Informed decision-making is critical. Part of what we encounter in palliative care is people with a lack of understanding of their true prognosis. And we don’t know where this comes from. I’m not a physician, but physicians tell me that prognostication can be very difficult. Is the physician not communicating in a way in which the patient can understand what the prognosis is? Is the patient not hearing what the doctor is clearly saying? It’s really very complicated when it comes to this, because hope and denial are both very powerful. Hope for a cure—the hope to live—is incredibly powerful. People can endure great suffering in the name of hope for more time.

What changes do you think need to start happening in order for end of life care to keep improving and to increase dialogue?

There are a lot of people working in palliative care and hospice who recognize the work that needs to be done and are doing it. I think what is really necessary is to normalize these discussions. I’m part of a large group of people who are trying to change the culture and normalize conversations about advance-care planning, which obviously bring up mortality. For example, when you go to your doctor for your annual check-up—this is the vision—they say let’s get your height and weight, let’s get your blood pressure, your labs, and let’s talk about your advance directive. It needs to be that normal so that when a patient is faced with serious illness, they are at least familiar with the idea of advance care planning.

Hope and denial are both very powerful…People can endure great suffering in the name of hope for more time.

Do you see this normalization as part of the death-positive movement happening in our culture, particularly among millennials?

Maybe, but I don’t see a lot of young people coming to my talks on advance care planning [laughs]. “Death positivity” is an interesting way to frame things. I don’t quite understand the term. I’m totally behind the idea of embracing mortality in order to remember to live fully. But, there’s a different flavor when you do the work that I do and there are people dying for real. I should put it this way: if you have seen someone or multiple people go through the dying process, if you have sat with patients and families, the heaviness that often accompanies that at some point just conflicts with the word positivity. But, reminding ourselves about death so that we remember what life’s about and stick to our priorities, that I fully support.
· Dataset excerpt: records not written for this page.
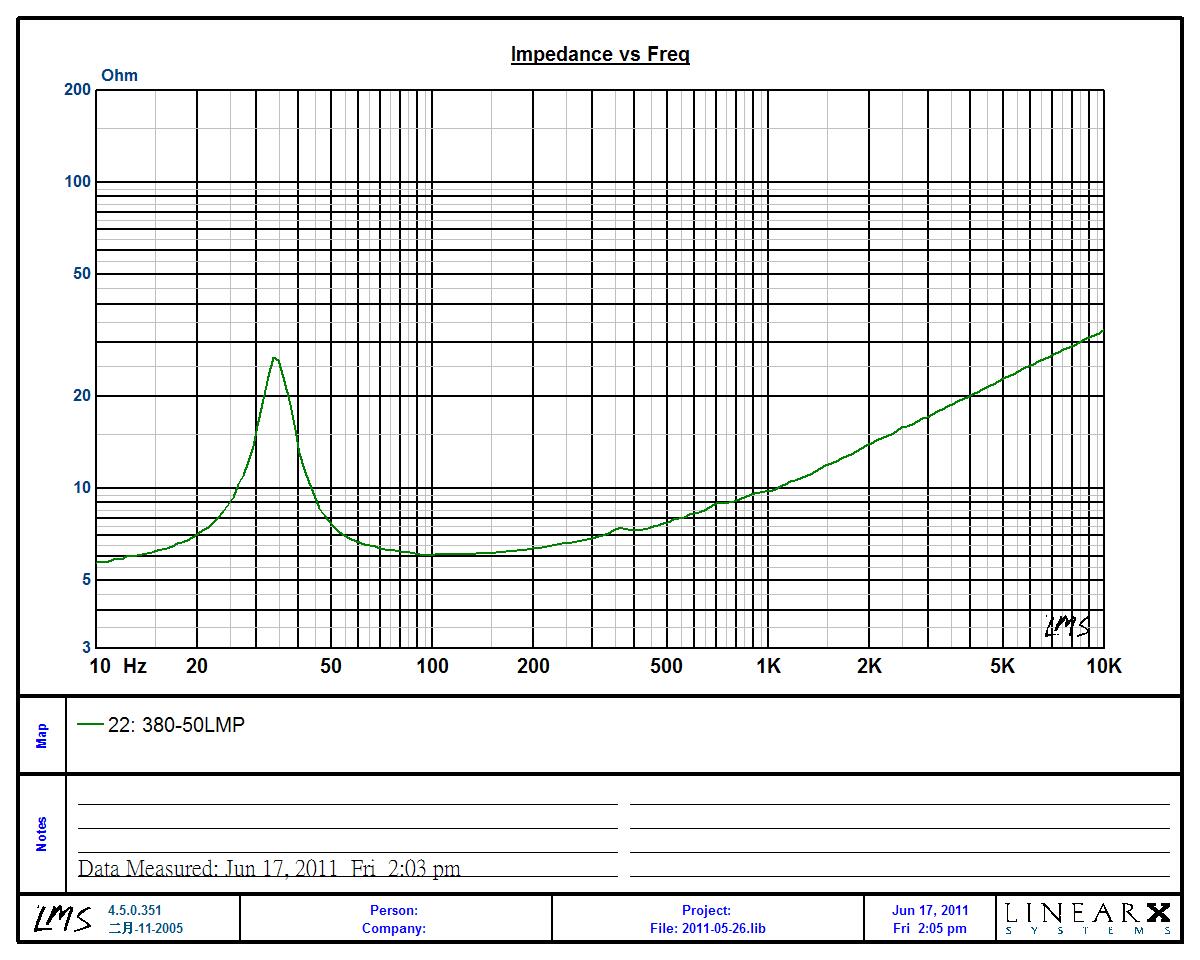
Task: Click the Company: field in the footer
Action: click(394, 928)
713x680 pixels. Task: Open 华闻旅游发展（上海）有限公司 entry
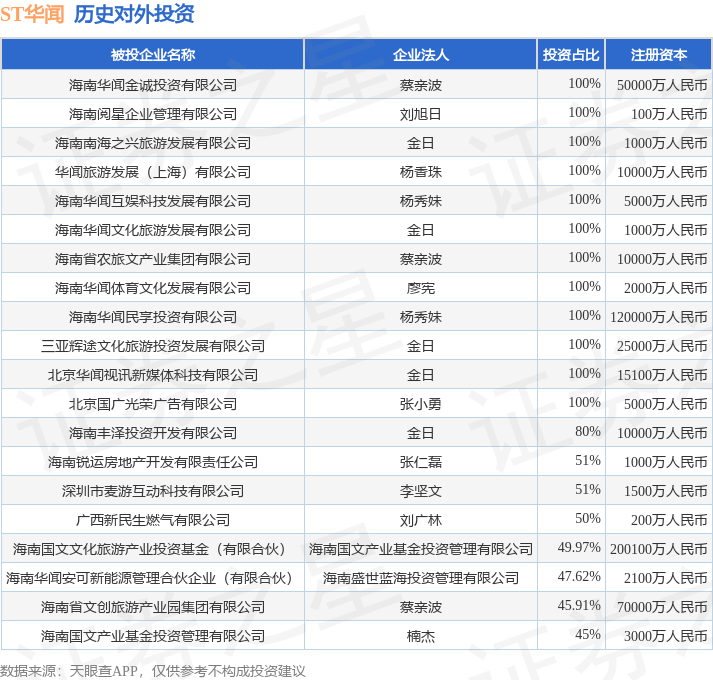point(153,172)
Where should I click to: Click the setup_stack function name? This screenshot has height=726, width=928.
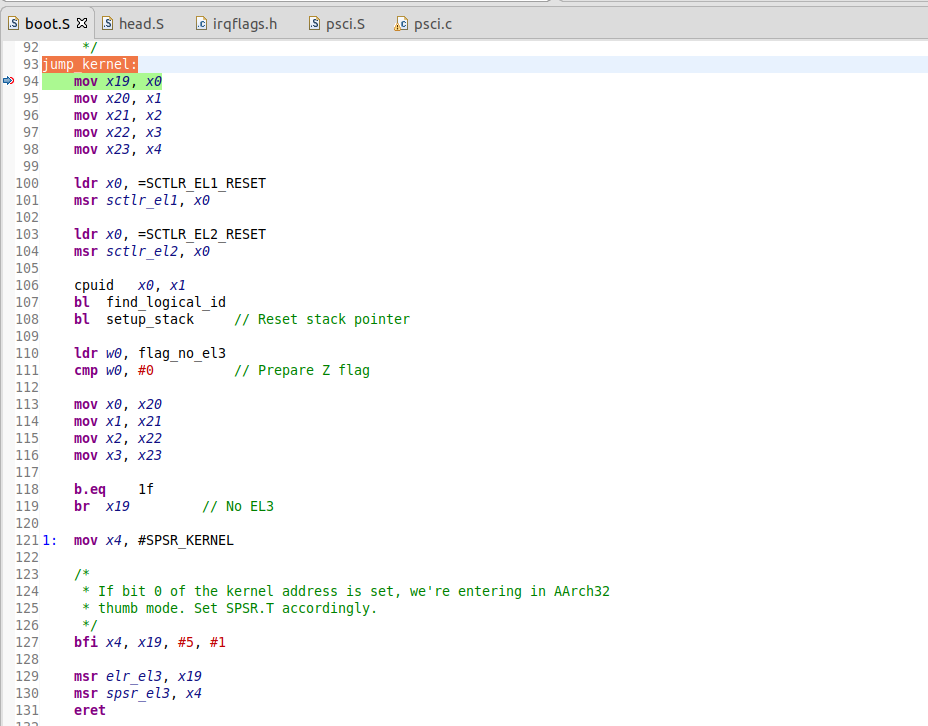point(150,319)
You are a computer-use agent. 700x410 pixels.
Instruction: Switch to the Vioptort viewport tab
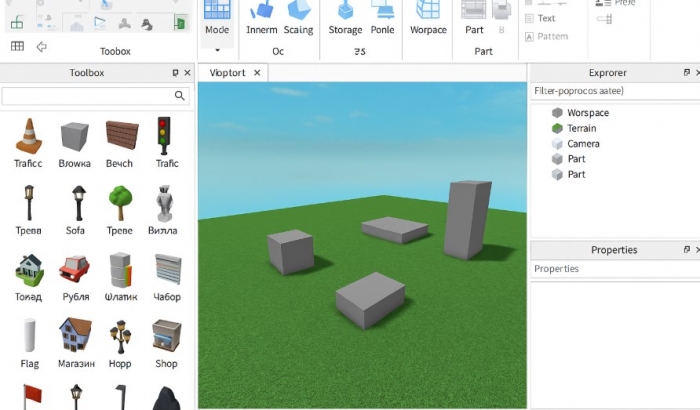pos(227,73)
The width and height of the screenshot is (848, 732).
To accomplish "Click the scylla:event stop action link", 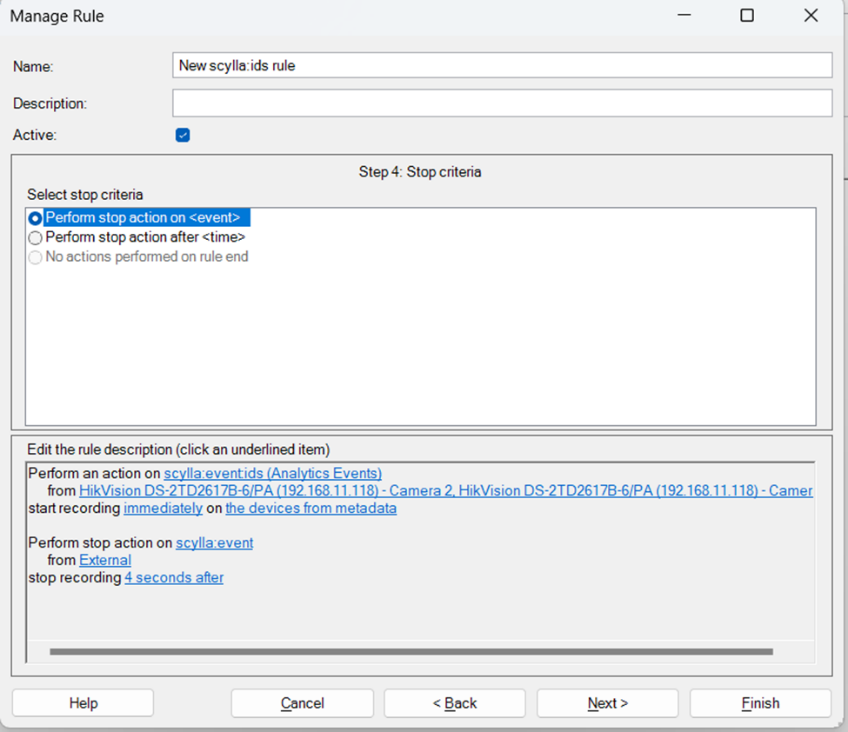I will click(214, 543).
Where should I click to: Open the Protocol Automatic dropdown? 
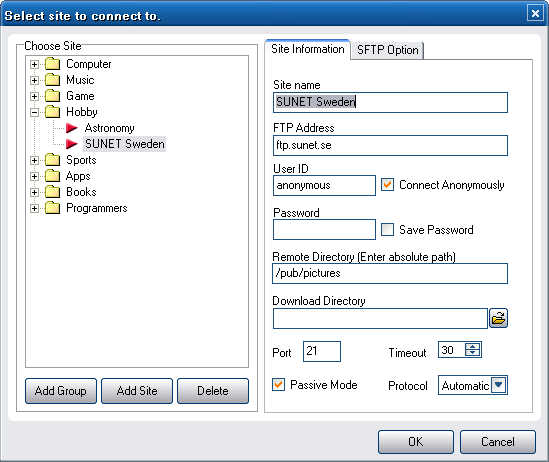pyautogui.click(x=499, y=385)
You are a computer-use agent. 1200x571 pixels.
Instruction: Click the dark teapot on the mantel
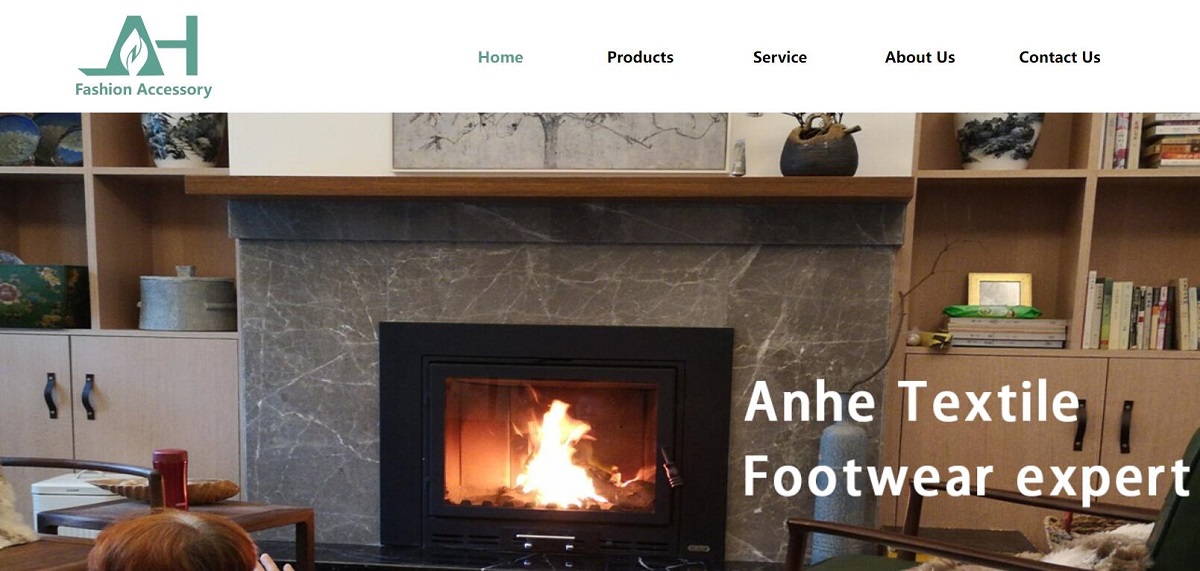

All of the activity that is happening around death cafes, conferences, and death positivity is great because it’s getting people talking about mortality. At least talking about it in theory. My hope is that by talking about mortality in theory, people will have an expanded comfort level with the topic. Then when someone has to face mortality in real time, when they’re tapped on the shoulder by death or by very serious illness, the topic won’t be completely foreign. People will then have professionals with the time and expertise within the medical system to create space for them to have practical conversations about it.